Children may go to primary school from the age of four, but attendance is not compulsory until the first school day of the month following the child’s fifth birthday. Most children go to primary school for eight years. Children who need a lot of extra support may go to a special school for primary education. Under the Appropriate Education Act that came into force in August 2014, schools have a duty of care to offer all pupils an appropriate place.
Primary education is regulated by the Primary Education Act (WPO). The areas of learning prescribed by the WPO are listed in section 5.2.1. Attainment targets define what pupils are expected to have acquired in the way of knowledge, understanding and skills by the end of primary school (see 5.2).
The WPO governs both mainstream primary schools and special schools for primary education. The latter type of school is intended for children with learning or behavioural difficulties, and children who need special facilities or extra assistance. Special schools for primary education have the same attainment targets as mainstream primary schools, but pupils are given extra assistance to achieve them. The classes have fewer children and more specialised staff. Pupils can attend special schools for primary education until their 14th birthday. They can then transfer to pre-vocational secondary education, practical training, other forms of mainstream education or special secondary education.

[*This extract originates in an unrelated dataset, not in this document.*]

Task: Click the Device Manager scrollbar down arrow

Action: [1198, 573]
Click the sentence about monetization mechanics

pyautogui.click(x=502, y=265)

Special education has its own attainment targets (see Attainment Targets in Special Education). For more information on special education, see 12.2.
School plan, school prospectus and right of complaint
Every school must have a school plan, updated every four years, describing the steps being taken to monitor and improve quality and indicating the school’s policy on educational matters, staffing and internal quality assurance. Through this document, the school accounts to the Inspectorate and the participation council for its policies. A school plan may cover one or more mainstream primary schools and special schools for primary education and one or more other schools which share the same competent authority (school board). It must be approved by the participation council.
The school prospectus, which must be updated every year, contains information for parents and pupils about the school’s objectives, how it intends to achieve them and what it has achieved. It also gives details about the voluntary parental contribution and the rights and obligations of parents and pupils. The prospectus has to be approved by the parent members of the participation council before publication.
The right of complaint supplements the existing opportunities for participation in decision-making and the management of the school. The school board is obliged by law to draw up a complaints procedure. Every school must also have a complaints committee with an independent chairperson.